Amory: But even though the term is itself 40 years old, memes are still pretty hard to define. Even by the experts.
Ben: And we talked to SEVERAL experts! What do you call more than two meme experts? A meme chorus?
Amory: Meme-oogle? Meme-opoly? Meme team? Anyway...we got one. A group of academics and meme-ographers who think about, write about, eat, sleep, and breathe memes.
Ben: Meme chorus. I like that. Should we meme chorus it up Amory?
Ben + Amory: (SINGING)
Joan Donovan: A meme is a unit of culture
Don Caldwell: A meme would be a unit of culturally transmitted information. That would be the simplest, broadest definition of meme that I could get, that I would go with.
Kenyatta Cheese: A meme is an idea that spreads from person to person. Node to node.
Joan: Person to person or from generation to generation.
Sarah Laiola: A style of communication that is created with awareness of other iterations of that thing.

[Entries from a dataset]
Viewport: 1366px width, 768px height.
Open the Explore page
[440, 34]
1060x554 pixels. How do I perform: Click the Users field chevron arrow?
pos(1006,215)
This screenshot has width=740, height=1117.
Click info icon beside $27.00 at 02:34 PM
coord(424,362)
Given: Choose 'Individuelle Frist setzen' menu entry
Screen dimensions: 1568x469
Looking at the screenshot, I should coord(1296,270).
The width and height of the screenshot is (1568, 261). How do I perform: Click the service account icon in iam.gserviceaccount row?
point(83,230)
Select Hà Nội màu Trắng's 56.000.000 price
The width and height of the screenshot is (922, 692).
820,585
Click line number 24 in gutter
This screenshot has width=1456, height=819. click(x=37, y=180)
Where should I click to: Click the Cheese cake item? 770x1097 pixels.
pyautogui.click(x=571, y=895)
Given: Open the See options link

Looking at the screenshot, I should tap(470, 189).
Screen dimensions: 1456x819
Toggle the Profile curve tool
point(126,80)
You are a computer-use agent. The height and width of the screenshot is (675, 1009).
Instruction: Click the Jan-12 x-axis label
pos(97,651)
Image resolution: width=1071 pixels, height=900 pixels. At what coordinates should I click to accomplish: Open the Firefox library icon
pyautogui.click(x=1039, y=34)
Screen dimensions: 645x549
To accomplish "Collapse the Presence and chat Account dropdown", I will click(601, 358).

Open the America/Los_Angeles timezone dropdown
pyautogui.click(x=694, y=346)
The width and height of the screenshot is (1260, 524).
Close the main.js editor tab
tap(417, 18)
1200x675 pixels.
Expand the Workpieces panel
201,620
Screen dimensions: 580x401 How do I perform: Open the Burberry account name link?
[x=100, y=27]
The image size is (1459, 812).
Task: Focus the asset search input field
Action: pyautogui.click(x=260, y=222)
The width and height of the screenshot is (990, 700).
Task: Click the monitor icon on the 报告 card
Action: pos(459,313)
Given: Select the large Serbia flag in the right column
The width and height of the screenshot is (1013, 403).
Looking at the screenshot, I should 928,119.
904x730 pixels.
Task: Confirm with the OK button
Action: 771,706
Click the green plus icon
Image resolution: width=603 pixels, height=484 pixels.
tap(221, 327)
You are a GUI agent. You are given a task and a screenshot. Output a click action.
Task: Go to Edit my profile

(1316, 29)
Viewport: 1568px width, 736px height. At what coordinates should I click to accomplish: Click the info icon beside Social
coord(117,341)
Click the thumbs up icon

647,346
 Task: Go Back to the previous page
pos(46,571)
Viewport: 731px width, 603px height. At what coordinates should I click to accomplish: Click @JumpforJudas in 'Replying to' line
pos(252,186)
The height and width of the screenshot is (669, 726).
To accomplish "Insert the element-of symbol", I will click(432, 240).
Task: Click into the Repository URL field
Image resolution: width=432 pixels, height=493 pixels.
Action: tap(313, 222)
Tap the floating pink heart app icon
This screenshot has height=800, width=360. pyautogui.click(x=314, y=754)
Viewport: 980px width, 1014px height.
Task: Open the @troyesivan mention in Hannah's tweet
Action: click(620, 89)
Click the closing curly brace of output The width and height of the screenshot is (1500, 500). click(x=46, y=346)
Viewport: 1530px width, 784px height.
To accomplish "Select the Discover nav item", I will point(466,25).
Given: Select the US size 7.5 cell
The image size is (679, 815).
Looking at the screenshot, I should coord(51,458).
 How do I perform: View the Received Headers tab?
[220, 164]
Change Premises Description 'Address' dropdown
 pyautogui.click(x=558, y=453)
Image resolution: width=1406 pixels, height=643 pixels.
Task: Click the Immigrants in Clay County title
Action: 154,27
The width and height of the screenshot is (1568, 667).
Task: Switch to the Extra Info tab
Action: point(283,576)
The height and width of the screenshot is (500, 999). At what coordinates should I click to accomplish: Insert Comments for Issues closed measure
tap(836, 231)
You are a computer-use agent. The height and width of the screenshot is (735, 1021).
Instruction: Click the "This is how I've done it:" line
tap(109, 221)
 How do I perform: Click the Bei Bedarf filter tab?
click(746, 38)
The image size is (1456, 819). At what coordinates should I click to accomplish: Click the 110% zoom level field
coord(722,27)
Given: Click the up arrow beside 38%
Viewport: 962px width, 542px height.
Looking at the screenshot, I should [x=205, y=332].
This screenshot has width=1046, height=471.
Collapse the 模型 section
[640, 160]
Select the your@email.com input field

* _Written request_
Answer these questions about the meme transcript:
1. How old does Amory say the term "meme" is?
2. What name does Ben propose for a group of more than two meme experts?
3. According to Kenyatta Cheese, what does an idea spread between to count as a meme?

* _Worked solution_
1. 40 years old.
2. A meme chorus.
3. From person to person, or node to node.